[Qemu-devel] [PATCH 09/22] exec-all: shrink tb->invalid to uint8_t

Emilio G. Cota posted 22 patches 8 years, 3 months ago
[Qemu-devel] [PATCH 09/22] exec-all: shrink tb->invalid to uint8_t
Posted by Emilio G. Cota 8 years, 3 months ago
To avoid wasting a byte. I don't have any use in mind for this byte,
but I think it's good to leave this byte explicitly free for future use.
See this discussion for how the u16 came to be:
  https://lists.gnu.org/archive/html/qemu-devel/2016-07/msg04564.html
We could use a bool but in some systems that would take > 1 byte.

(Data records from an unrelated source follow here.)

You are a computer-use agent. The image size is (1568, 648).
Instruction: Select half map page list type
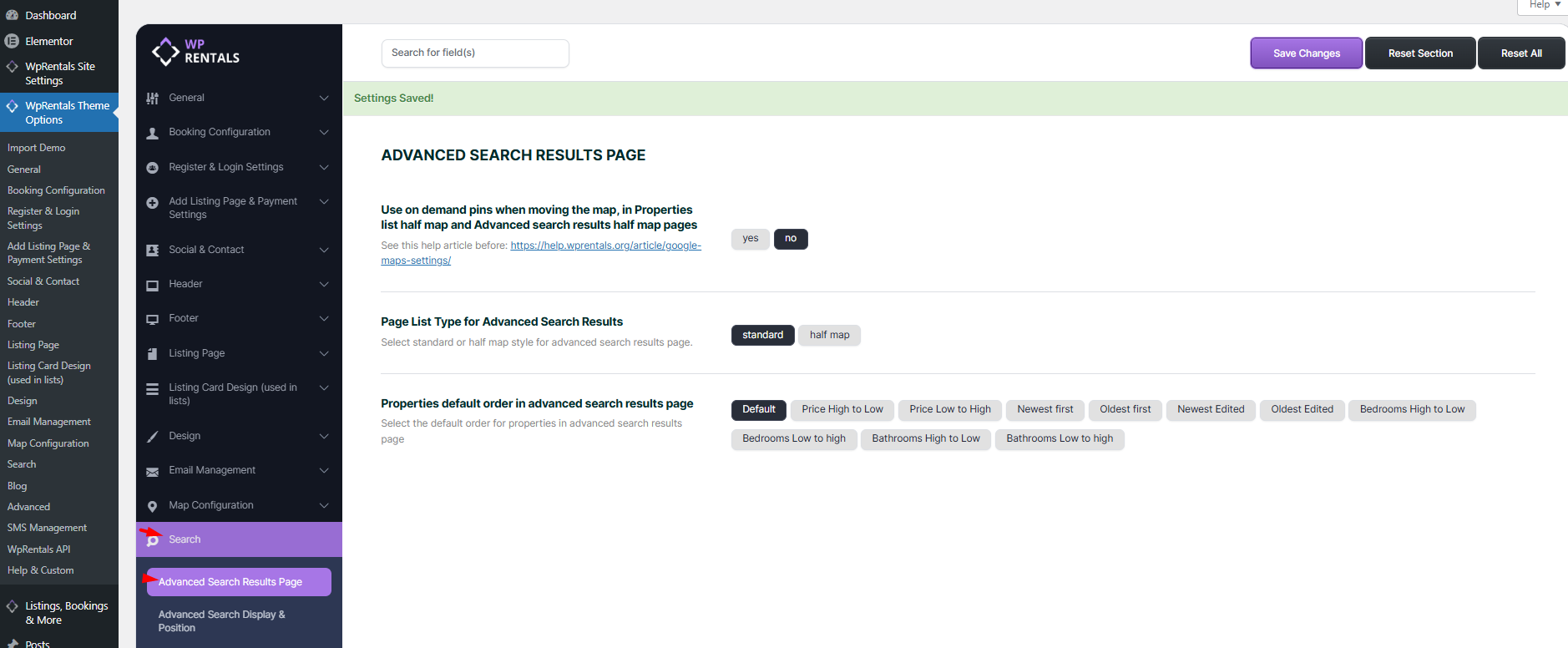point(829,335)
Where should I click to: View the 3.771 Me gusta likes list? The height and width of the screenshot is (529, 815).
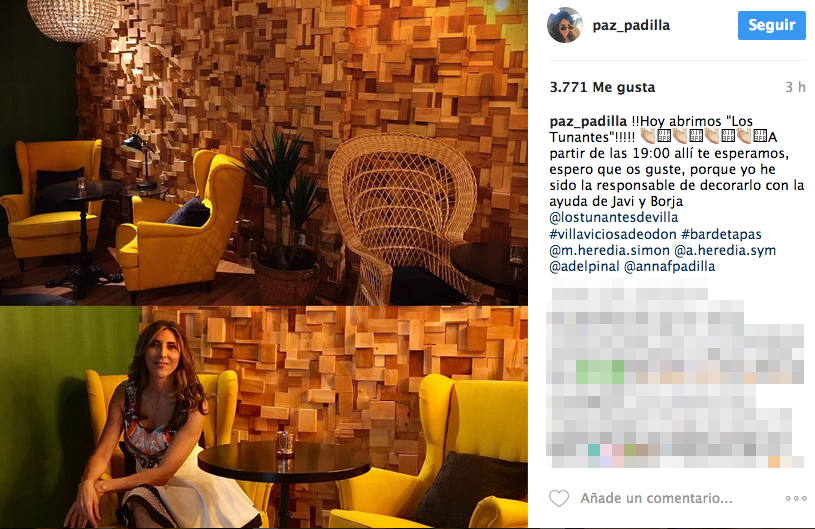coord(602,87)
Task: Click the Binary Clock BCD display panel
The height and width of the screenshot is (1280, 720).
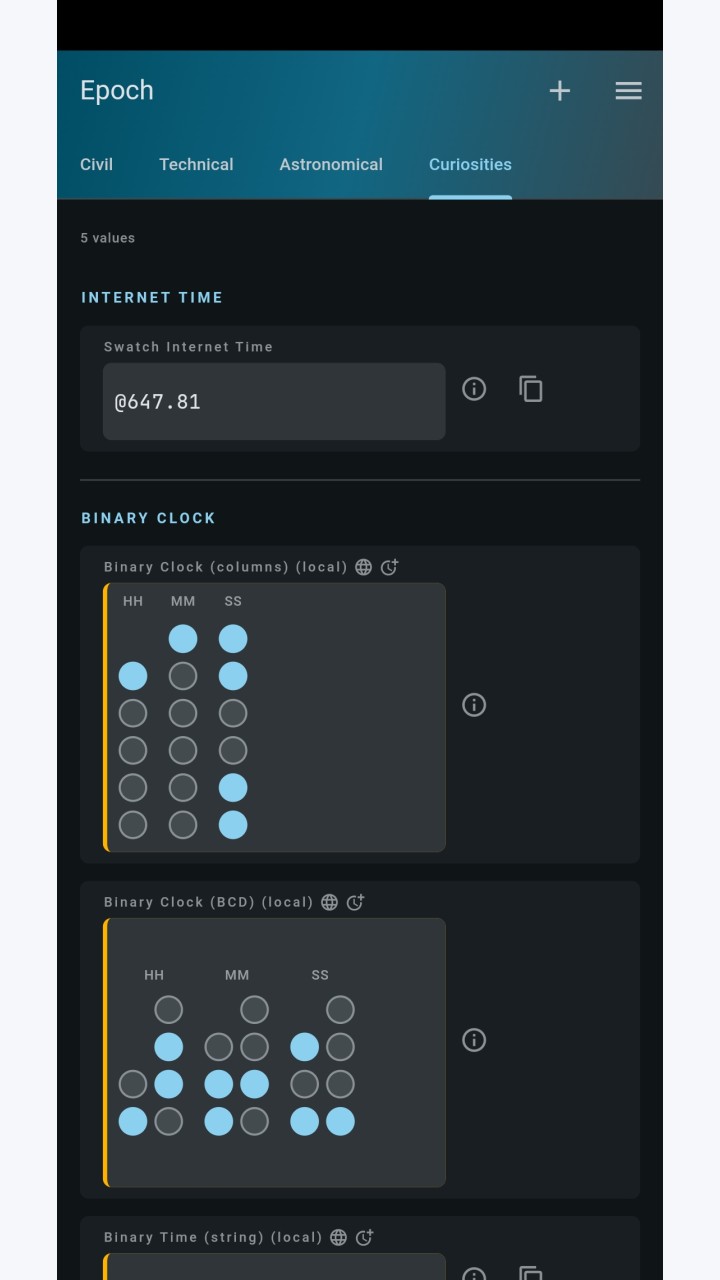Action: 274,1053
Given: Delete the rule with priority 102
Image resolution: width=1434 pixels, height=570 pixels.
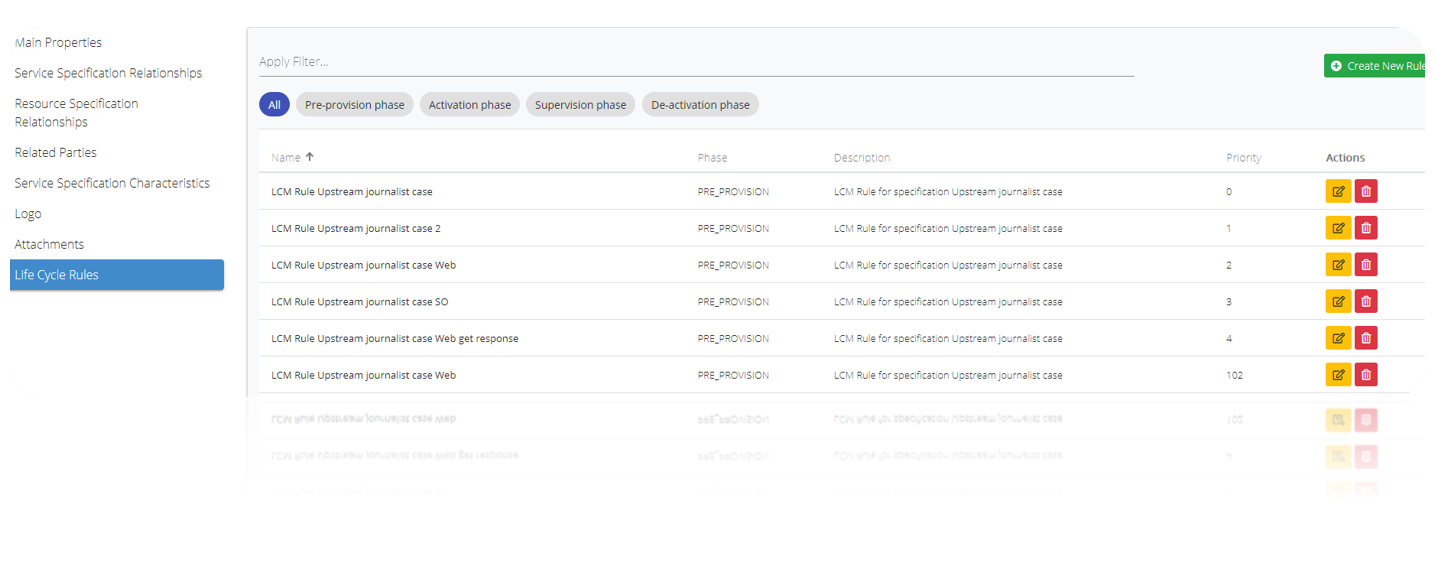Looking at the screenshot, I should coord(1366,375).
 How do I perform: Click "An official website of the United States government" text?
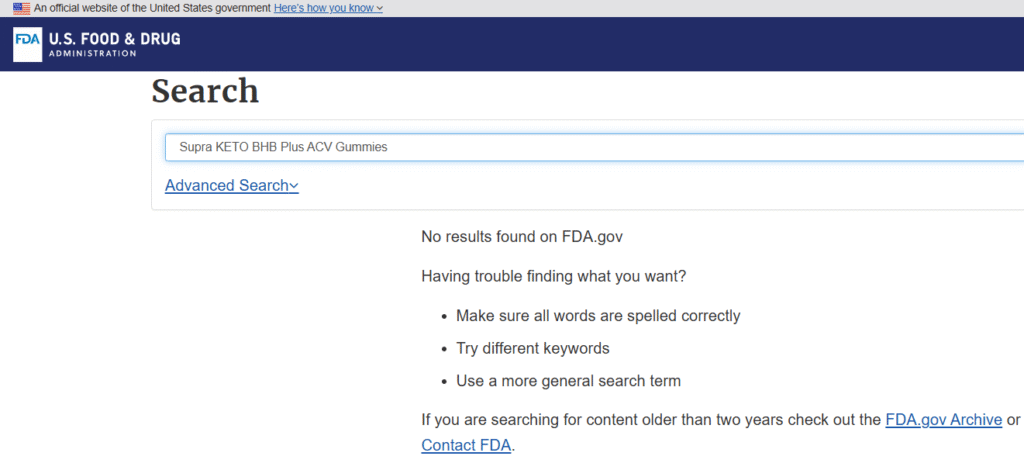coord(152,8)
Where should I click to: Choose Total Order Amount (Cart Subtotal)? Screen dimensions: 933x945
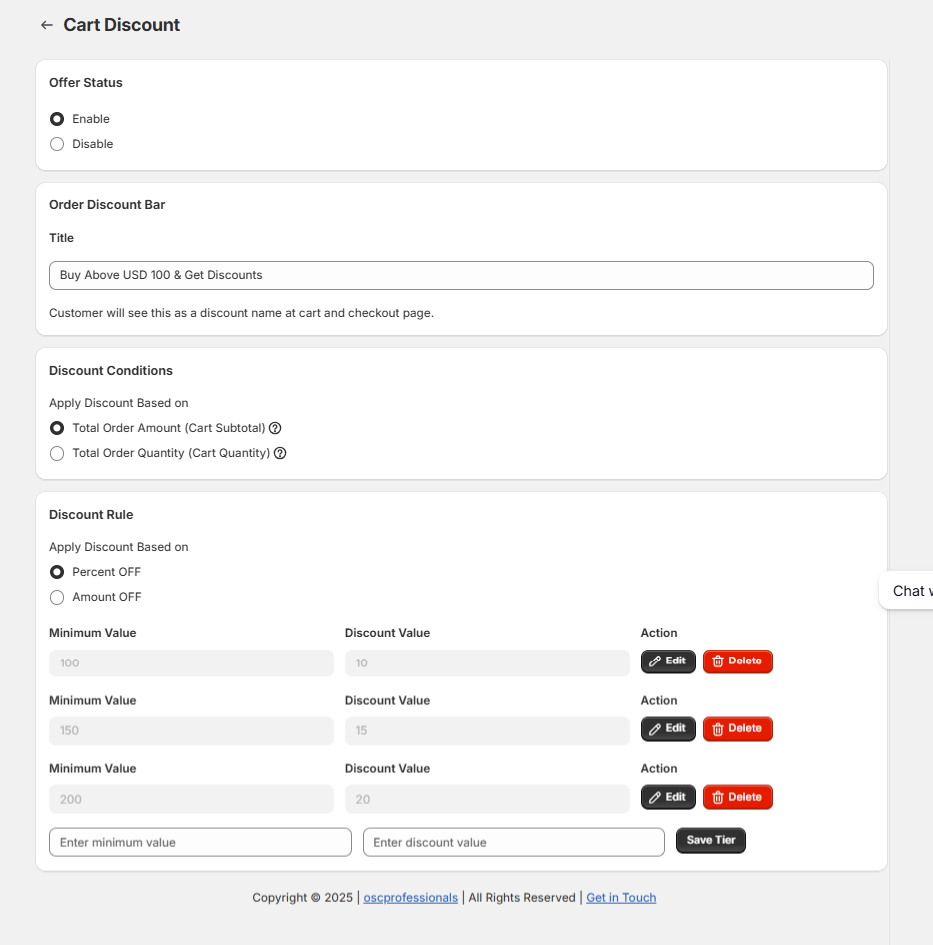57,428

Signed-off-by: Emilio G. Cota <cota@braap.org>
---
 include/exec/exec-all.h | 2 +-
 1 file changed, 1 insertion(+), 1 deletion(-)

diff --git a/include/exec/exec-all.h b/include/exec/exec-all.h
index 8326e7d..a388756 100644
--- a/include/exec/exec-all.h
+++ b/include/exec/exec-all.h
@@ -327,7 +327,7 @@ struct TranslationBlock {
 #define CF_USE_ICOUNT  0x20000
 #define CF_IGNORE_ICOUNT 0x40000 /* Do not generate icount code */
 
-    uint16_t invalid;
+    uint8_t invalid;
 
     void *tc_ptr;    /* pointer to the translated code */
     uint8_t *tc_search;  /* pointer to search data */
-- 
2.7.4


Re: [Qemu-devel] [PATCH 09/22] exec-all: shrink tb->invalid to uint8_t
Posted by Richard Henderson 8 years, 3 months ago
On 07/08/2017 09:50 PM, Emilio G. Cota wrote:
> To avoid wasting a byte. I don't have any use in mind for this byte,
> but I think it's good to leave this byte explicitly free for future use.
> See this discussion for how the u16 came to be:
>    https://lists.gnu.org/archive/html/qemu-devel/2016-07/msg04564.html
> We could use a bool but in some systems that would take > 1 byte.
> 
> Signed-off-by: Emilio G. Cota<cota@braap.org>
> ---
>   include/exec/exec-all.h | 2 +-
>   1 file changed, 1 insertion(+), 1 deletion(-)

What I would prefer to do is generalize tb->cflags.  Those values *do* affect 
how we compile the TB, and yet we don't take them into account.  So I think it 
would be a good idea to feed that into the TB hash.

At present we use 18 bits of the uint32_t.  That leaves plenty of room for:

* the compile-time value of parallel_cpus, so we don't have to keep flushing 
the TBs that we create for cpu_exec_step_atomic.

* invalid, which no TB within the hashtable would have set.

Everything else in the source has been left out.